WHAT IS BEING ASKED ▸ Gather all lines in the entries below that include the word "chart".

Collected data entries
-*-*-

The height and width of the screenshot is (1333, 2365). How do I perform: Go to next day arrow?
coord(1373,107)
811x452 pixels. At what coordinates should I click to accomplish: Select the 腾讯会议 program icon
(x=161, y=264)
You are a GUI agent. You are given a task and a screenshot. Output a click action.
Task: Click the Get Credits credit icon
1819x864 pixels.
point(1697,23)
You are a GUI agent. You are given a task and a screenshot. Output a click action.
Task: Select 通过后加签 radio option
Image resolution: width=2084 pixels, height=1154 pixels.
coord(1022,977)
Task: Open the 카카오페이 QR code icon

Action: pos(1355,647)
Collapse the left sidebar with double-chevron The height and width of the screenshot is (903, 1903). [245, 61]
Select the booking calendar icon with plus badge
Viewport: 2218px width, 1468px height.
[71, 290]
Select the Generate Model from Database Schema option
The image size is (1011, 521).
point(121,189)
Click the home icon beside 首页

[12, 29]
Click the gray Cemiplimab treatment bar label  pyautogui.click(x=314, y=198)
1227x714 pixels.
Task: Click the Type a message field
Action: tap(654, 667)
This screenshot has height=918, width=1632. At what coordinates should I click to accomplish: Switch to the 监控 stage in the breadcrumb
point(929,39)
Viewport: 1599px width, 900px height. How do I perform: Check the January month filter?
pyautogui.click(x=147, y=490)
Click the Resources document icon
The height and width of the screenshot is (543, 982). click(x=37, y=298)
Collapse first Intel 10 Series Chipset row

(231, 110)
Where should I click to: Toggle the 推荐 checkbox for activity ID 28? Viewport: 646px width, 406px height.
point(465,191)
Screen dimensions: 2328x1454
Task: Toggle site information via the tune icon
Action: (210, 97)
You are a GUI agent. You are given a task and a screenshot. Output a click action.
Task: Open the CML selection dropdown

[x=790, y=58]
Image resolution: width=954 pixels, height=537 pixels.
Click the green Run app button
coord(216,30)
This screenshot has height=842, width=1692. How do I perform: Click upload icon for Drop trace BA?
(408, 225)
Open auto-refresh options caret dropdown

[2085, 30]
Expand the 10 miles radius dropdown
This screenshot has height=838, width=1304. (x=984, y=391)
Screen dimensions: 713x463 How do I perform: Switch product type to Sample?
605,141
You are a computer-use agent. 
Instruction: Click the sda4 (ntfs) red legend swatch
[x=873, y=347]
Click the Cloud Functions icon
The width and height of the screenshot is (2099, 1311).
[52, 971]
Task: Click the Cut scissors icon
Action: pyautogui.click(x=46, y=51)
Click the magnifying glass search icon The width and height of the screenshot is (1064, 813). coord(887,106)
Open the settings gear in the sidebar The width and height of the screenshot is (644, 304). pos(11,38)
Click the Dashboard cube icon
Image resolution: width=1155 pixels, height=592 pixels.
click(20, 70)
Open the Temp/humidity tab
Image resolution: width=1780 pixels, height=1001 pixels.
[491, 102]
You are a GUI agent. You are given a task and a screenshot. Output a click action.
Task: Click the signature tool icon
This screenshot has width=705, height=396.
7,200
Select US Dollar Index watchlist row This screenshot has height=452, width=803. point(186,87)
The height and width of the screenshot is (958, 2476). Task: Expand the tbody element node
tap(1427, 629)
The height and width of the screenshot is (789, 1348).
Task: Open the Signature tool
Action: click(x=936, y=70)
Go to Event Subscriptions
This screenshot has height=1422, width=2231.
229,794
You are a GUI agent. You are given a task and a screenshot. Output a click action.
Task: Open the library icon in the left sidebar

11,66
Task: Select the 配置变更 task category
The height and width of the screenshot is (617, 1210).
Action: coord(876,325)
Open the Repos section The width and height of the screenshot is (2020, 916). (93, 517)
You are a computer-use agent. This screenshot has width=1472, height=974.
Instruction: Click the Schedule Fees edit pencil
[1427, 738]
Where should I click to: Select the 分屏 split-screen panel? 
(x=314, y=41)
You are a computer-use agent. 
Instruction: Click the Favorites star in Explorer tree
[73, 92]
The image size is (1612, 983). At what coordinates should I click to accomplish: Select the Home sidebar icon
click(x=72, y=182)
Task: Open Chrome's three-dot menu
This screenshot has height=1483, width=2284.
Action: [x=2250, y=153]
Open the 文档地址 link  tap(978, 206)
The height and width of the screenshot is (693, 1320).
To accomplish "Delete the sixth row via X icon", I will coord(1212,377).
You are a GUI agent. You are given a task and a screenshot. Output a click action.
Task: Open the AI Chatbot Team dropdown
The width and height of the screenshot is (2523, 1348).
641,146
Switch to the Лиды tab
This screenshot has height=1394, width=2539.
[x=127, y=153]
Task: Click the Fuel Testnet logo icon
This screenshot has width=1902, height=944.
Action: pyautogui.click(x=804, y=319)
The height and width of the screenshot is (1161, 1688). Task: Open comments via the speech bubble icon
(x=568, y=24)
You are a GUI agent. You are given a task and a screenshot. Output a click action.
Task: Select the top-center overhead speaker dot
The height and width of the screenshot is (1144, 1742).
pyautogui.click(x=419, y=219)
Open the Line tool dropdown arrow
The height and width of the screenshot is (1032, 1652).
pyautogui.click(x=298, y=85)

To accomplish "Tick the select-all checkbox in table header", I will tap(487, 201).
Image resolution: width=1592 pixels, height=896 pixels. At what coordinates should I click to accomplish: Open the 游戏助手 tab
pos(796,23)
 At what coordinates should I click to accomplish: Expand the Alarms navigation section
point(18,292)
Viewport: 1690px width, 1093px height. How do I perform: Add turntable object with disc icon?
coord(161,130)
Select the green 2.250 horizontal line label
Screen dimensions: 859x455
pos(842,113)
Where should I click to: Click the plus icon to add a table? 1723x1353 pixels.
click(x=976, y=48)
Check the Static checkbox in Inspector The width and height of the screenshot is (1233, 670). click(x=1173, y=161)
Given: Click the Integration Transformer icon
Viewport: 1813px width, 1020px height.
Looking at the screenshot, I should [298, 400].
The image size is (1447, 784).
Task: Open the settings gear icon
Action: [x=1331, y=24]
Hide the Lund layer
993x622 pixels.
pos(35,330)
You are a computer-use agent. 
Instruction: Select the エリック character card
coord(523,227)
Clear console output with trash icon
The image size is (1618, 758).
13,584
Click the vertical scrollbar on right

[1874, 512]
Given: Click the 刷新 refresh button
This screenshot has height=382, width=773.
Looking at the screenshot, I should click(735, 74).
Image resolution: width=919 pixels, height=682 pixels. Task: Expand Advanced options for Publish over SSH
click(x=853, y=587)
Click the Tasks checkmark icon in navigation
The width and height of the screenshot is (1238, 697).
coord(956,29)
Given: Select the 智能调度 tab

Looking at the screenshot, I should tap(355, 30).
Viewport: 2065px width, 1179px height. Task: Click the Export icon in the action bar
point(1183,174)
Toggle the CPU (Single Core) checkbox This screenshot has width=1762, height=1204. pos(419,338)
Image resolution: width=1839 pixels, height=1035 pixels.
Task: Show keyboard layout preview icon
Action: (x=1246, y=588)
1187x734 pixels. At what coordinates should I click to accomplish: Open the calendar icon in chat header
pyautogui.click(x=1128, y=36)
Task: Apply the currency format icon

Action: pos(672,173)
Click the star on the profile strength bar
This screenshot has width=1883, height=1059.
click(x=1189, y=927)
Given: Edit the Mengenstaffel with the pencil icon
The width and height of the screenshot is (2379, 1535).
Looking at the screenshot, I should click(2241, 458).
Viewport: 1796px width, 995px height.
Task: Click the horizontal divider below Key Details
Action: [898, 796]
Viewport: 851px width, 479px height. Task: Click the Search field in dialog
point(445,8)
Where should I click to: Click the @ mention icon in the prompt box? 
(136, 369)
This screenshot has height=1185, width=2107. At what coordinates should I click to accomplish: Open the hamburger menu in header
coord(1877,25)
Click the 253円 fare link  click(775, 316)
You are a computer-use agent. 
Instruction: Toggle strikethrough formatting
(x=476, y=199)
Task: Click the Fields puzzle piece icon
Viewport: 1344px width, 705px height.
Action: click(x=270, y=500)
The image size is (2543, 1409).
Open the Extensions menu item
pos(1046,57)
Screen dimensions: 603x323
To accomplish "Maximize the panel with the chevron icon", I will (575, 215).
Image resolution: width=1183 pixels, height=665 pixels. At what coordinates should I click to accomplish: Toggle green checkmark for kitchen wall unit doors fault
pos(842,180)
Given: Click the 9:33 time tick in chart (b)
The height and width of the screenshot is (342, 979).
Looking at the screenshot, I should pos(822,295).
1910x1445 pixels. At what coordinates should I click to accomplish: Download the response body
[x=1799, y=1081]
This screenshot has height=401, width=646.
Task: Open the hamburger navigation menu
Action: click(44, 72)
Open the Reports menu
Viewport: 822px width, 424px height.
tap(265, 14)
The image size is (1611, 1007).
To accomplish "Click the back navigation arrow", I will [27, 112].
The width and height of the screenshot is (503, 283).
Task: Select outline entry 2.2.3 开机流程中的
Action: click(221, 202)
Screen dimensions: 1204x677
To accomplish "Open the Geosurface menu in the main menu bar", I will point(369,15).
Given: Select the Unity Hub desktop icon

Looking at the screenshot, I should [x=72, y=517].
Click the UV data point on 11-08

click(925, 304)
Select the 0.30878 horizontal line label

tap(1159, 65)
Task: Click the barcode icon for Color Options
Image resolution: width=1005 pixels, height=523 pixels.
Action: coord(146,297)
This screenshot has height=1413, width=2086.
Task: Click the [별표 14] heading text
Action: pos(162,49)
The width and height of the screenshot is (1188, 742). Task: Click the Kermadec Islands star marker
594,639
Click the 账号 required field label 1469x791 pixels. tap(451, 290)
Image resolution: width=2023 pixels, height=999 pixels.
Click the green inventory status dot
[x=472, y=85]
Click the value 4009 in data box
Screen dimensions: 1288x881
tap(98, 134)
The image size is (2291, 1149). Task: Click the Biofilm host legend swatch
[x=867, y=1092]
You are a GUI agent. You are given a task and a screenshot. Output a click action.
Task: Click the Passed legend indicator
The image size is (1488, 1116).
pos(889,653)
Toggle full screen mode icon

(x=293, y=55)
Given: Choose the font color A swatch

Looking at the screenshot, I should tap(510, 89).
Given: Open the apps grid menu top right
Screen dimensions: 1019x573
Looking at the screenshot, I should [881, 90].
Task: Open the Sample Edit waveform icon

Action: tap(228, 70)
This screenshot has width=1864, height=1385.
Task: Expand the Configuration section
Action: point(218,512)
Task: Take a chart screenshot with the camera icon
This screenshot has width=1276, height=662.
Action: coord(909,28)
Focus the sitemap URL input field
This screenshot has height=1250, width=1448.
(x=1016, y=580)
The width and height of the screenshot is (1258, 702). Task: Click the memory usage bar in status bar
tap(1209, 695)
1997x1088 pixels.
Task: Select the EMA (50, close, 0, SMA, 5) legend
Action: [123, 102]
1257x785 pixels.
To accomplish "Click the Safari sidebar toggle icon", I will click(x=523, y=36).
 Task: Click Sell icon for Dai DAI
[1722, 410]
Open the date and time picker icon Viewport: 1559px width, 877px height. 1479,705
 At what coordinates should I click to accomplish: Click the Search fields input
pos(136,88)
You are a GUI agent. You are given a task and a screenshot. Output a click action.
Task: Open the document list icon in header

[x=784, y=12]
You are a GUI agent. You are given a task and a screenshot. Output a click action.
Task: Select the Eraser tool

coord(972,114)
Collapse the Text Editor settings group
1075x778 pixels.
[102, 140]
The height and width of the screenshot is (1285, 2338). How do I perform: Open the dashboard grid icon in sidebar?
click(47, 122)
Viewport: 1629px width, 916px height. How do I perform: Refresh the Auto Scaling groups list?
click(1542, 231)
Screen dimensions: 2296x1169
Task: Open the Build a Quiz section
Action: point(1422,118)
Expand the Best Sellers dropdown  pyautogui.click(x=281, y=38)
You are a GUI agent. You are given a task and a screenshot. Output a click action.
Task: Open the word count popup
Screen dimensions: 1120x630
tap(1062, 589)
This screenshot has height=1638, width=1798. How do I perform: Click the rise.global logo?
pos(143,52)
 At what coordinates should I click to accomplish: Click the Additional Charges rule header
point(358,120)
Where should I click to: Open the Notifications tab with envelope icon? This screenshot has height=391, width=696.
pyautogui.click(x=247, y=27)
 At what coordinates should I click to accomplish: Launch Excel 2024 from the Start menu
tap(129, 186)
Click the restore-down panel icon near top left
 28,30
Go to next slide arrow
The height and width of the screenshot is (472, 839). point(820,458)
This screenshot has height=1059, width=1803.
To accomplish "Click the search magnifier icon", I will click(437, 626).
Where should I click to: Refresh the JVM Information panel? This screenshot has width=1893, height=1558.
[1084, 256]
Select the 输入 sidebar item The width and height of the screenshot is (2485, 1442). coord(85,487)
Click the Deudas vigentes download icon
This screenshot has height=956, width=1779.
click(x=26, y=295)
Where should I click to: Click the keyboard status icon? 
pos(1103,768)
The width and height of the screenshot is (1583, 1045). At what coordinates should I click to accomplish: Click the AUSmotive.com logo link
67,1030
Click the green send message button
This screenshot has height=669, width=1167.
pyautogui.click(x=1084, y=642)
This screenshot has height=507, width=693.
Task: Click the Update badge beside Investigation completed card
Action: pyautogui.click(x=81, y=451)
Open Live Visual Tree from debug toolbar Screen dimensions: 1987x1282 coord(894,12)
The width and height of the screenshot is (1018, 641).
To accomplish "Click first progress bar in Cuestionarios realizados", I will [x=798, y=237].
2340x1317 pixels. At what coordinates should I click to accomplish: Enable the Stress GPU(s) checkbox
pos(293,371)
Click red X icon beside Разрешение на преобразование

-*-*-

FINISHED EXERCISE ▸
Given: Click the 9:33 time tick in chart (b)
Task: Take a chart screenshot with the camera icon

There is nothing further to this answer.